[Records]
--------

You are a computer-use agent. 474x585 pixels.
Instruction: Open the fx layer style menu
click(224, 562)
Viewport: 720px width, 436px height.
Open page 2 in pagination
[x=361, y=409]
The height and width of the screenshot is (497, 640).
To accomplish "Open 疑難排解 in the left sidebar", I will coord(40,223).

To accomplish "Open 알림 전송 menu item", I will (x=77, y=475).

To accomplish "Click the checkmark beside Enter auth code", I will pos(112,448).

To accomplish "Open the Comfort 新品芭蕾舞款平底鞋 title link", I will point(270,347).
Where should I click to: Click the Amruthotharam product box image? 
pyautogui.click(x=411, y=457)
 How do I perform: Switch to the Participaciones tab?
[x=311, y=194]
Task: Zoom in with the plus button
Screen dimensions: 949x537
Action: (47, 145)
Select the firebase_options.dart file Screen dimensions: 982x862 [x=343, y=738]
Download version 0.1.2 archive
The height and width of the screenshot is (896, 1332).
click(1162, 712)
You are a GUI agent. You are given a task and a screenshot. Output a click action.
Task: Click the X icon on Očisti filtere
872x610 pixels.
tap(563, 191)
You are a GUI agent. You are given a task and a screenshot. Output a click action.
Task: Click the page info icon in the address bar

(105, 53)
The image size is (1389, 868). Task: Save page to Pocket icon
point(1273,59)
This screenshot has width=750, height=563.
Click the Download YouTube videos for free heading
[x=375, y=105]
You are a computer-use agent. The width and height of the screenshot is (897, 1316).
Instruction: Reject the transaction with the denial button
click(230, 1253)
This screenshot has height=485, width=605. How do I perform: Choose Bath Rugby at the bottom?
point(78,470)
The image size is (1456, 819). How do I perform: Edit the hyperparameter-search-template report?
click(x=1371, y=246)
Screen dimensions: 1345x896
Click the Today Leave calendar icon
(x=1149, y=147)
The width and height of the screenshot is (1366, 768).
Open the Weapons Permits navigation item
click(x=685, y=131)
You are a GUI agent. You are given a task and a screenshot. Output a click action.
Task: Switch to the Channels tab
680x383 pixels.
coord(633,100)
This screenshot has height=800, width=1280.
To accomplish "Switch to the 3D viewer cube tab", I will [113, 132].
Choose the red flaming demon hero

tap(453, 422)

--------

GOAL OF THE EXERCISE:
Please rewrite the listing above with "Screen dimensions" swapped for "Display size" wherever it occurs, keeping every other character unchanged.

FINISHED TASK:
You are a computer-use agent. 474x585 pixels.
Instruction: Open the fx layer style menu
click(224, 562)
Viewport: 720px width, 436px height.
Open page 2 in pagination
[x=361, y=409]
The height and width of the screenshot is (497, 640).
To accomplish "Open 疑難排解 in the left sidebar", I will coord(40,223).

To accomplish "Open 알림 전송 menu item", I will (x=77, y=475).

To accomplish "Click the checkmark beside Enter auth code", I will pos(112,448).

To accomplish "Open the Comfort 新品芭蕾舞款平底鞋 title link", I will point(270,347).
Where should I click to: Click the Amruthotharam product box image? 
pyautogui.click(x=411, y=457)
 How do I perform: Switch to the Participaciones tab?
[x=311, y=194]
Task: Zoom in with the plus button
Display size: 949x537
Action: (47, 145)
Select the firebase_options.dart file Display size: 982x862 [x=343, y=738]
Download version 0.1.2 archive
The height and width of the screenshot is (896, 1332).
click(1162, 712)
You are a GUI agent. You are given a task and a screenshot. Output a click action.
Task: Click the X icon on Očisti filtere
872x610 pixels.
tap(563, 191)
You are a GUI agent. You are given a task and a screenshot. Output a click action.
Task: Click the page info icon in the address bar

(105, 53)
The image size is (1389, 868). Task: Save page to Pocket icon
point(1273,59)
This screenshot has width=750, height=563.
Click the Download YouTube videos for free heading
[x=375, y=105]
You are a computer-use agent. The width and height of the screenshot is (897, 1316).
Instruction: Reject the transaction with the denial button
click(230, 1253)
This screenshot has height=485, width=605. How do I perform: Choose Bath Rugby at the bottom?
point(78,470)
The image size is (1456, 819). How do I perform: Edit the hyperparameter-search-template report?
click(x=1371, y=246)
Display size: 1345x896
Click the Today Leave calendar icon
(x=1149, y=147)
The width and height of the screenshot is (1366, 768).
Open the Weapons Permits navigation item
click(x=685, y=131)
You are a GUI agent. You are given a task and a screenshot. Output a click action.
Task: Switch to the Channels tab
680x383 pixels.
coord(633,100)
This screenshot has height=800, width=1280.
To accomplish "Switch to the 3D viewer cube tab", I will [113, 132].
Choose the red flaming demon hero

tap(453, 422)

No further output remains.